To solve this problem, I used MongoDB's aggregation pipeline to join the data from the different collections into a single, cohesive dataset. This pipeline was executed on the `chatrooms` collection, where each document contained keys that linked to related data in the `customer_chat`, `attendant`, and `messages` collections. By utilizing fields such as `v._id` to connect with `customer_chat`, `servedBy._id` to link with `attendant`, and `_id` to join with `messages`, we were able to seamlessly integrate the disparate data sources into a single document structure. Below is the pipeline I used and an explanation of each stage:

```json
[
  {
    $lookup: {
      from: "customer_chat",
      localField: "customer._id",
      foreignField: "_id",
      as: "client"
    }
  },
  {
    $unwind: {
      path: "$client",
      preserveNullAndEmptyArrays: true
    }
  },
  {
    $lookup: {
      from: "attendant",
      localField: "servedBy._id",
      foreignField: "_id",
      as: "attendant"
    }
  },
  {
    $unwind: {
      path: "$attendant",
      preserveNullAndEmptyArrays: true
    }
  },
  {
    $lookup: {
      from: "messages",
      localField: "_id",
      foreignField: "rid",
      as: "messages"
    }
  },
  {
    $project: {
      _id: 1,
      msgs: 1,
      usersCount: 1,
      departmentId: 1,
      omnichannel: 1,
      responseBy: 1,
      client: "$client",
      attendant: "$attendant",
      messages: "$messages"
    }
  }
]
```

1. **$lookup:**
    
    * The first `$lookup` stage joins the `customer_chat` collection with the main collection using the `v._id` field. The matched documents are stored in the `client` field.
        
    * The second `$lookup` stage joins the `attendant` collection using the `servedBy._id` field, storing the results in the `attendant` field.
        
    * The third `$lookup` stage joins the `messages` collection using the `_id` field from the main collection and `rid` field from the `messages` collection, storing the results in the `messages` field.
        
2. **$unwind:**
    
    * The `$unwind` stages flatten the arrays created by the `$lookup` stages. Using `preserveNullAndEmptyArrays: true` ensures that documents without matching entries in the joined collections are still included in the results.
        
3. **$project:**
    
    * The `$project` stage reshapes each document to include only the necessary fields: `_id`, `msgs`, `usersCount`, `departmentId`, `omnichannel`, `responseBy`, and the joined fields (`client`, `attendant`, `messages`).
        

By running this pipeline, we can create a single, unified document for each entry in the main collection, containing all relevant data from the associated collections. This approach ensures that all the required data is consolidated into a single JSON structure, ready for export.

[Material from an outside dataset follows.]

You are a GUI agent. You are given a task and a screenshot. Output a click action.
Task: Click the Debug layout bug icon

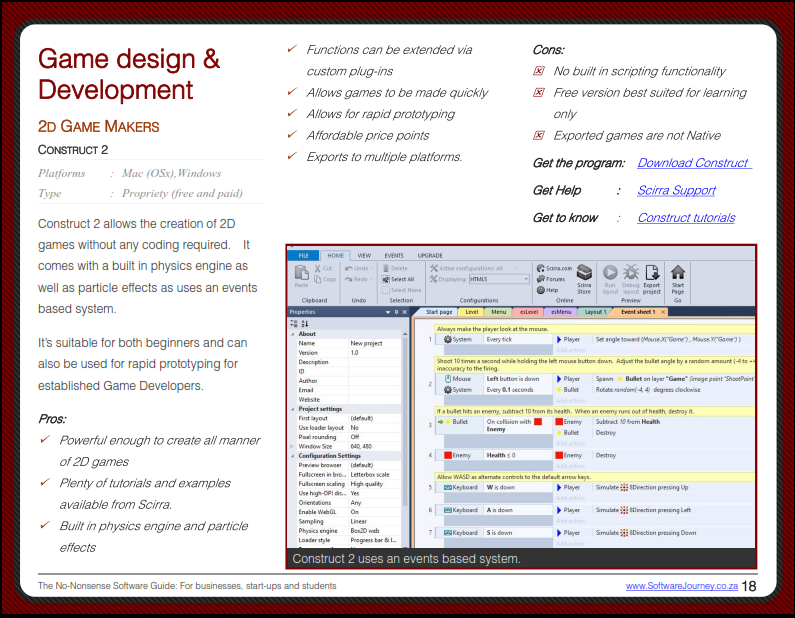pos(631,272)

### Why and When to Use Pipeline Aggregation

The aggregation pipeline is particularly useful in scenarios where you need to:

1. **Combine Data from Multiple Collections:**
    
    * When data is distributed across several collections, the aggregation pipeline's `$lookup` stage can effectively join these collections into a single, unified view.
        
2. **Perform Complex Transformations:**
    
    * The pipeline can perform sophisticated data transformations and calculations, which are often necessary for preparing data for reporting, analysis, or migration.
        
3. **Optimize Query Performance:**
    
    * Aggregation pipelines can offload complex processing to the database server, which can be more efficient than performing multiple queries and processing the data in the application layer.
        
4. **Generate Customized Reports:**
    
    * You can use aggregation pipelines to create detailed and customized reports by grouping, filtering, and transforming the data in various ways.
        

In our case, the need to migrate and consolidate data from multiple collections into a single JSON file for our client made the aggregation pipeline the ideal solution. It allowed us to efficiently join, transform, and export the data, ensuring that the client received a comprehensive and easy-to-import dataset.

By understanding and leveraging the power of MongoDB's aggregation pipeline, you can tackle complex data processing challenges and streamline your workflows, making it an invaluable tool for any MongoDB-based application.